## Work required:
Every line of the listing below must be printed again exactly, apart from its pictures.

## Source material:
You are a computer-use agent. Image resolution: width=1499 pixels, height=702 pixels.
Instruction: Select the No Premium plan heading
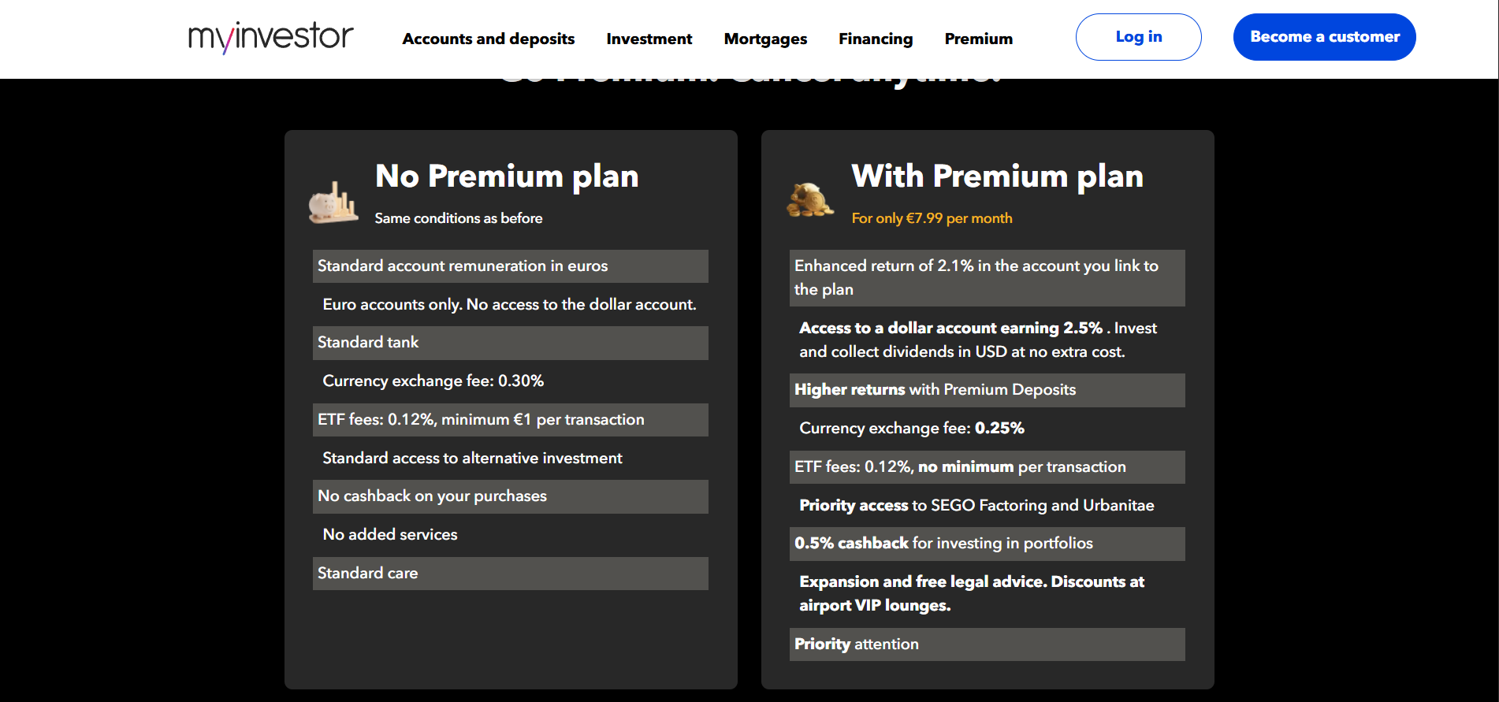(507, 176)
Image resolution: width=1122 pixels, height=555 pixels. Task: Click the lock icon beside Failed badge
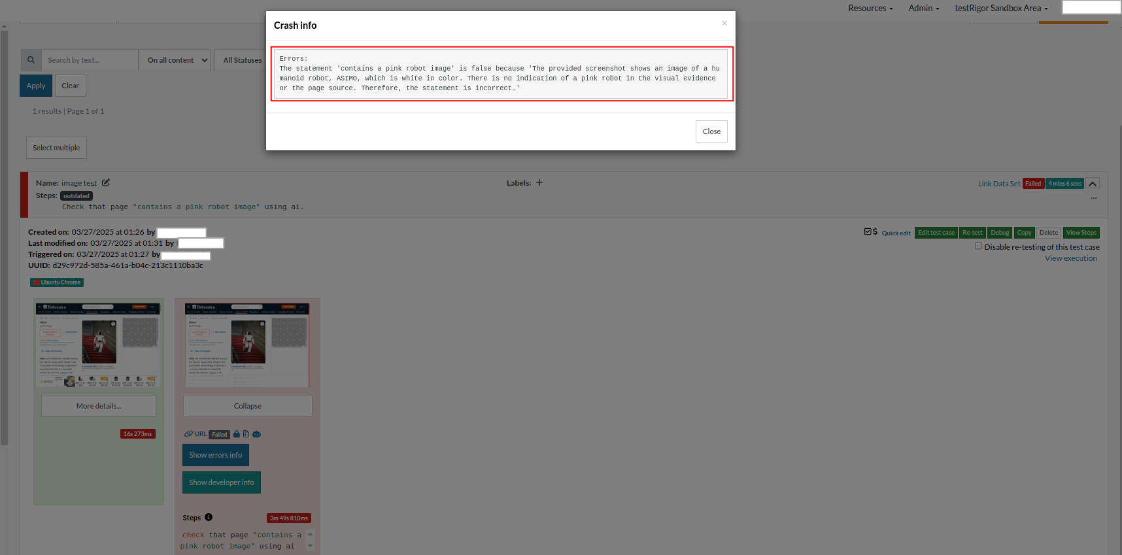coord(237,434)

## Answer space:
You are a computer-use agent. Image resolution: width=1499 pixels, height=702 pixels.
Instruction: Select the No Premium plan heading
(507, 176)
Image resolution: width=1122 pixels, height=555 pixels. Task: Click the lock icon beside Failed badge
coord(237,434)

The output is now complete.